Search the entries for the word "Switch" and report each line that has it.
= = = = =
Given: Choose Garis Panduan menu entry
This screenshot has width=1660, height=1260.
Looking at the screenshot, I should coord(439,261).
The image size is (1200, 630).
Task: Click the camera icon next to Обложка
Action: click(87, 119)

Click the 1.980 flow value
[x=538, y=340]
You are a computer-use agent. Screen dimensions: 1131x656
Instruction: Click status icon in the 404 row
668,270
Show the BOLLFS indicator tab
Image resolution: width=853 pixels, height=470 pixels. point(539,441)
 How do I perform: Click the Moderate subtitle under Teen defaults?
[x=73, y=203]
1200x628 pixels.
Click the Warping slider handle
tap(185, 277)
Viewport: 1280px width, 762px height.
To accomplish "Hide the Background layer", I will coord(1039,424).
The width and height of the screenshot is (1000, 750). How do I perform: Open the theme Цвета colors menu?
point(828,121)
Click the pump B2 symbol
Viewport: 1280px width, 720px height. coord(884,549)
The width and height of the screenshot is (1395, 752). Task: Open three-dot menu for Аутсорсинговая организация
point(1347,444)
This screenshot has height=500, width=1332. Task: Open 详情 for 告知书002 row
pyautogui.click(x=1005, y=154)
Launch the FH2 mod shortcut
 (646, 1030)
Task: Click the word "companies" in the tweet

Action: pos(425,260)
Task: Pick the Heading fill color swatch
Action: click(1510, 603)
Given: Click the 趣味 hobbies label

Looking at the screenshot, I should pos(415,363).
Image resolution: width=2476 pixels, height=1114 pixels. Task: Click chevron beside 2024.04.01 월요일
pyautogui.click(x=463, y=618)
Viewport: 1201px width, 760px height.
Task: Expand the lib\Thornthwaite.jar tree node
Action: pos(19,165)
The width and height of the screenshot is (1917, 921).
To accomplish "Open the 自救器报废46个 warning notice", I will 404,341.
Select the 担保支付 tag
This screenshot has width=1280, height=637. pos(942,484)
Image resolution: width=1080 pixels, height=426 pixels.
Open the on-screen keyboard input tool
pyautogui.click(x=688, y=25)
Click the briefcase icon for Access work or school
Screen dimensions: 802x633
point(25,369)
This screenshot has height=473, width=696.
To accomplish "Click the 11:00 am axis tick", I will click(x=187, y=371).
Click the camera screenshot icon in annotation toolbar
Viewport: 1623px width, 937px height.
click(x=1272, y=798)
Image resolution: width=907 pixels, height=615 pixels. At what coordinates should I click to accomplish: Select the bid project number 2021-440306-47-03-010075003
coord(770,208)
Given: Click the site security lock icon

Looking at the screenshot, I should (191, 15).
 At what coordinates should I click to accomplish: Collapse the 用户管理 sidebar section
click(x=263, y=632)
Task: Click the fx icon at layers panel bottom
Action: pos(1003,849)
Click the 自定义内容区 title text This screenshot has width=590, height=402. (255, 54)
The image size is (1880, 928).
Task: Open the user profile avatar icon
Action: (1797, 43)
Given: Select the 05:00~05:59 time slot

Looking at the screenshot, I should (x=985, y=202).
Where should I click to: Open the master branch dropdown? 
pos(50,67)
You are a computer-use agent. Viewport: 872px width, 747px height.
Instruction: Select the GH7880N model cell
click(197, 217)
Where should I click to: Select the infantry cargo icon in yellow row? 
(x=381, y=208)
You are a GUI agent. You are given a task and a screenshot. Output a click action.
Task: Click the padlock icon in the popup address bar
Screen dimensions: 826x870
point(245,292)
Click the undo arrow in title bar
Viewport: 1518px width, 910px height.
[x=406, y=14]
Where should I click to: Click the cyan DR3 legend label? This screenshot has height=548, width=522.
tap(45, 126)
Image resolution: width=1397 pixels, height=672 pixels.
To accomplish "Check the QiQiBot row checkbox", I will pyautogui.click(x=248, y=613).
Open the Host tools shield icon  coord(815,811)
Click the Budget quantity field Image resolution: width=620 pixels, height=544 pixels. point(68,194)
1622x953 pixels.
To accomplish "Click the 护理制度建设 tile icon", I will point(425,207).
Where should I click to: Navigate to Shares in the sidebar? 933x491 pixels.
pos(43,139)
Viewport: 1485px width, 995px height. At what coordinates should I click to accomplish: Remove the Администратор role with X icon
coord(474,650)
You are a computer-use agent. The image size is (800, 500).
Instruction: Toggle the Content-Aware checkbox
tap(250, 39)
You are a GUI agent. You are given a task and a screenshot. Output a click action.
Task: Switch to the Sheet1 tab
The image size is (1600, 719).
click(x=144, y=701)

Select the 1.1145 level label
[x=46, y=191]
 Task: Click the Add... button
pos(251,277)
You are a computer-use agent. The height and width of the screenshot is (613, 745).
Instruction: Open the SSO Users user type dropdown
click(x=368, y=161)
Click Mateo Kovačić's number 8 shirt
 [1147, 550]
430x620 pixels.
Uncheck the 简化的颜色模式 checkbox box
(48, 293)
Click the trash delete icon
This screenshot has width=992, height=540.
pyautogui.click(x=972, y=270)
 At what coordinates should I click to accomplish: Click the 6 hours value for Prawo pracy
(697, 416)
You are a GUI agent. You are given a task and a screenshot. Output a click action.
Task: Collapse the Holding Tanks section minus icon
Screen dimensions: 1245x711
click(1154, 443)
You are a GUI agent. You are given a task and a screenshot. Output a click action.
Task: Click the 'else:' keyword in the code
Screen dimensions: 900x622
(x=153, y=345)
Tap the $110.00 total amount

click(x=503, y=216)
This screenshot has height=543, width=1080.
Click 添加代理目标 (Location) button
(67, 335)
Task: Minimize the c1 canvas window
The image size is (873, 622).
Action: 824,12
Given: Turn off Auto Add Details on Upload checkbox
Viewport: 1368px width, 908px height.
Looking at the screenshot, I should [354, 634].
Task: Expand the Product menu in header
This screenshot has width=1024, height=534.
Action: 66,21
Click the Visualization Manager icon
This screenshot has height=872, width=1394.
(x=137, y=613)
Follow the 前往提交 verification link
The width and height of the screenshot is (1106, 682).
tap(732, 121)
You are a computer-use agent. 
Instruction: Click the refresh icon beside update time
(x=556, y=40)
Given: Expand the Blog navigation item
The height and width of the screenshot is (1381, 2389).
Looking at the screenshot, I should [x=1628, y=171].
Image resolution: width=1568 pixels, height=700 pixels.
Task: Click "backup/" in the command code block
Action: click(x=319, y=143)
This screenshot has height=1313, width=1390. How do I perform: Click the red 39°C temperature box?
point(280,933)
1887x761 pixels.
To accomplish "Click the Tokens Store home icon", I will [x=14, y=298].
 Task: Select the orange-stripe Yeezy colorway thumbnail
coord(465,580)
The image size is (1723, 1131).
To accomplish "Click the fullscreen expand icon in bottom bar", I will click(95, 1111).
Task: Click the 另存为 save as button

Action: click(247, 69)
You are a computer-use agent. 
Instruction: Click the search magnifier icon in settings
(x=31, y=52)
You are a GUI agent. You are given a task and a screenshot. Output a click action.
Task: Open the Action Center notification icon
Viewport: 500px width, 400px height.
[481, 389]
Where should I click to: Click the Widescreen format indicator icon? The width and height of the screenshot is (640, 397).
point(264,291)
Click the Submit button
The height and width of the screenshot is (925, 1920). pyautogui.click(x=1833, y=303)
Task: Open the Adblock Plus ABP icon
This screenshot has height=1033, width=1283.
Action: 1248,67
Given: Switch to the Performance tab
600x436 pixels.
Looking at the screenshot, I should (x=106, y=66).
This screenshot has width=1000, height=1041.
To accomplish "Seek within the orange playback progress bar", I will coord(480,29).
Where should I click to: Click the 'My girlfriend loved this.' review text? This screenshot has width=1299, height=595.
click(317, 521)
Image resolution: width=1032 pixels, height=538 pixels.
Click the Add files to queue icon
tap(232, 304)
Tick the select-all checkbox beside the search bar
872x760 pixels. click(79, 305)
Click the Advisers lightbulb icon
= = = = =
## OUTPUT FOR THIS EXERCISE
Task: Switch to the Sheet1 tab
Given: Switch to the Performance tab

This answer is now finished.